[Collected data entries]
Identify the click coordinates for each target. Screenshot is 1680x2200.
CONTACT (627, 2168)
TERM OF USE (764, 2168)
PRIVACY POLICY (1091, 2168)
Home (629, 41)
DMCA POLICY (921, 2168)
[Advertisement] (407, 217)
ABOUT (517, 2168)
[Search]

§ Problem details: Would you set down all of the entries again, word for word?

§ Answer to this task:
Identify the click coordinates for each target. Screenshot is 1680x2200.
CONTACT (627, 2168)
TERM OF USE (764, 2168)
PRIVACY POLICY (1091, 2168)
Home (629, 41)
DMCA POLICY (921, 2168)
[Advertisement] (407, 217)
ABOUT (517, 2168)
[Search]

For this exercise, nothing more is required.